Search the entries below for the string "arrow" and copy the lines that hold it.

### EXTRACTED MATERIAL ###

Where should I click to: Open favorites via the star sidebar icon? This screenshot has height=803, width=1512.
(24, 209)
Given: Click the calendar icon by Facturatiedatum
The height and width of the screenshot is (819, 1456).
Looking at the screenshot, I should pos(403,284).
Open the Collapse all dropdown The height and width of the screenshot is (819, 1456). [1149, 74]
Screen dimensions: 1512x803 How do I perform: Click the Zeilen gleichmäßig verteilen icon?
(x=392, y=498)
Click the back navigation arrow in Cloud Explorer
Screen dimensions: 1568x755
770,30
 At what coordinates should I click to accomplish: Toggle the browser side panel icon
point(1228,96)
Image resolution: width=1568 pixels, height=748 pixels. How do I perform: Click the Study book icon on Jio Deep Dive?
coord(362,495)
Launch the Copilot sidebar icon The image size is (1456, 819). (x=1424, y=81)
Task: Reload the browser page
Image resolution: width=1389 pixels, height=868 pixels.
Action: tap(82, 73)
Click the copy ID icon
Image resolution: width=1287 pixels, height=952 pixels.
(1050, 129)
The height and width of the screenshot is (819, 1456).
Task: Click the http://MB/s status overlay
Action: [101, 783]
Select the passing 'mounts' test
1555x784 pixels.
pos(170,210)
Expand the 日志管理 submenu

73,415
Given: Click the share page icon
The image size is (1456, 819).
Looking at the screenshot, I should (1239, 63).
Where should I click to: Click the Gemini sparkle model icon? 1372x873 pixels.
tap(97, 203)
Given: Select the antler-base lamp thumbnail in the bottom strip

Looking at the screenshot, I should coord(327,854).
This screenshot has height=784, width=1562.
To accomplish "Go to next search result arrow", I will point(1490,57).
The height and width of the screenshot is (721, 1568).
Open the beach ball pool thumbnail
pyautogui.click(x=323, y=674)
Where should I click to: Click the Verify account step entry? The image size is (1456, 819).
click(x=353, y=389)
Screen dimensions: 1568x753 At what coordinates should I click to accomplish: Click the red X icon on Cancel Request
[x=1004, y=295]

###

## OUTPUT OF THE TASK
Click the back navigation arrow in Cloud Explorer
To accomplish "Go to next search result arrow", I will point(1490,57).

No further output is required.